Anoche estuve con Nur y una amiga en el concierto que Bon Jovi dio en BCN, con motivo de que ha sacado un disco u otro que suena más o menos como el resto. Merced a un complejo sistema de compraventa que Nur entiende y yo no, pagamos una entrada y fuimos los tres. O quizá nos colamos sin pagarlas. Bueno, el caso es que fuimos.
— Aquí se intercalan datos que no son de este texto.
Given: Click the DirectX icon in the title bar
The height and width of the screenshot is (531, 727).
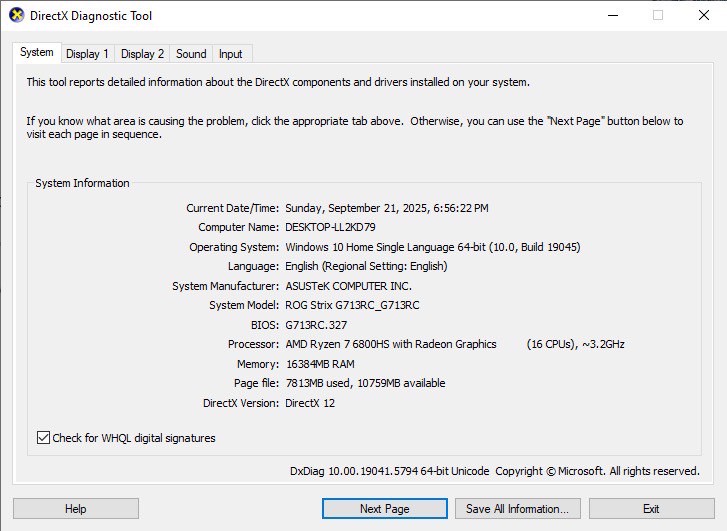Looking at the screenshot, I should pyautogui.click(x=16, y=16).
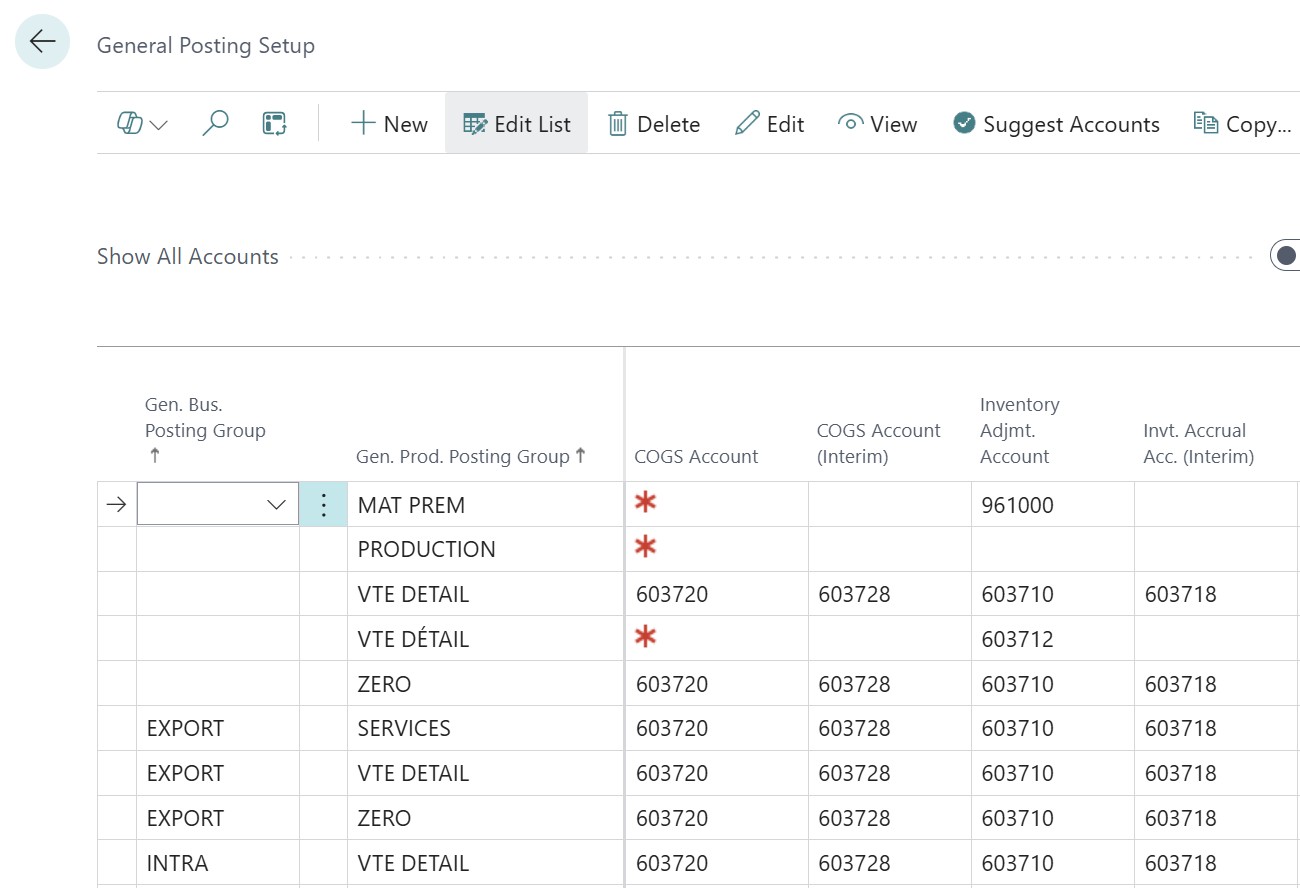Open the row options three-dot menu
The width and height of the screenshot is (1300, 888).
tap(323, 505)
Yo no soy un devoto de los Bon Jovi pero tampoco me molestan en absoluto: es rock, después de todo, al menos cuando Jon Bon Jovi está en fase de descenso. Porque, como todos sabemos, los testículos de Bon Jovi son como el funicular del Montjuic, que suben y bajan según los ciclos, de modo que a ratos te toca unas cancioncillas rockeras muy majas e incluso algo cañeras (fase testículos llenando pantalón), y a ratos se arrastra por un lodazal de melaza y almíbar con una puta balada tras otra tras otra (fase testículos retraídos al abdomen). Este curioso fenómeno de los testículos de Jon le convierten, junto con Bryan Adams, en uno de los dos casos de hermafroditismo musical más importantes de la historia del rock, siendo a ratos un hombre, y a ratos Celine Dion.
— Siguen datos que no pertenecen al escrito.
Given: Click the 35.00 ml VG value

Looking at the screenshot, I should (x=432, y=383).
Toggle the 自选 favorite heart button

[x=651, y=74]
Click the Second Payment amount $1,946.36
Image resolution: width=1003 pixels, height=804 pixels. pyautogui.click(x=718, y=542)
En el concierto este fenómeno se vio claramente mostrado ante la incapacidad de Bon Jovi de tocar más de dos canciones rockeras seguidas (las conté) sin meter la balada obligatoria, sea tipo I (como Always, donde los diabéticos explotan y mueren entre dolores) o tipo II (un poco más rapidilla de modo que te crees que no es una balada, pero en realidad es una moñada de cojones igualmente, y ahora no me salen ejemplos). He de decir sin embargo que no se pasaron demasiado con el tema, y no fue doloroso. Hicieron una buena combinación de canciones dentro de que, en general, a un concierto de esta gente sabes perfectamente lo que vas a escuchar y lo que le interesa al personal que es, básicamente, canciones con 15 años de edad o más. Según nuestra acompañante, a la que llamaremos E., en este concierto sólo iban a tocar 5 canciones del disco nuevo. Por mí habrían podido tocarlo entero, y no me habría enterado porque, como dije antes, no las distingo.

Eso sí, estos tíos son unos profesionales de tomo y lomo: dieron dos horas y medio de concierto, sin paradas, y sonaron estupendamente bien. La voz de Jon sigue muy en forma, y todos los músicos son tíos competentes y que conocen su oficio. Fue muy agradable, y lo recomiendo sin reservas.

Y una cosa curiosa que ha traído la tecnología de los móviles y cámaras digitales: al llevar todo el mundo abajo sus móviles y cámaras listos para tirar fotos, parecía que el cielo estrellado estaba en el centro del estadio, y no arriba. Un cielo sometido a bombardeos, por los flashes continuos, pero un cielo. Una imagen curiosa, sin duda.